Pixel coordinate grounding data:
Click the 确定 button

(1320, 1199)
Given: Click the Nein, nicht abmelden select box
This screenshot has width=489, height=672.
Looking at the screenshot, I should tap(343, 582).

» **Requirement**
Transcribe every entry exactly.

» **Reply to the task**
Click the 确定 button

(1320, 1199)
Given: Click the Nein, nicht abmelden select box
This screenshot has width=489, height=672.
Looking at the screenshot, I should tap(343, 582).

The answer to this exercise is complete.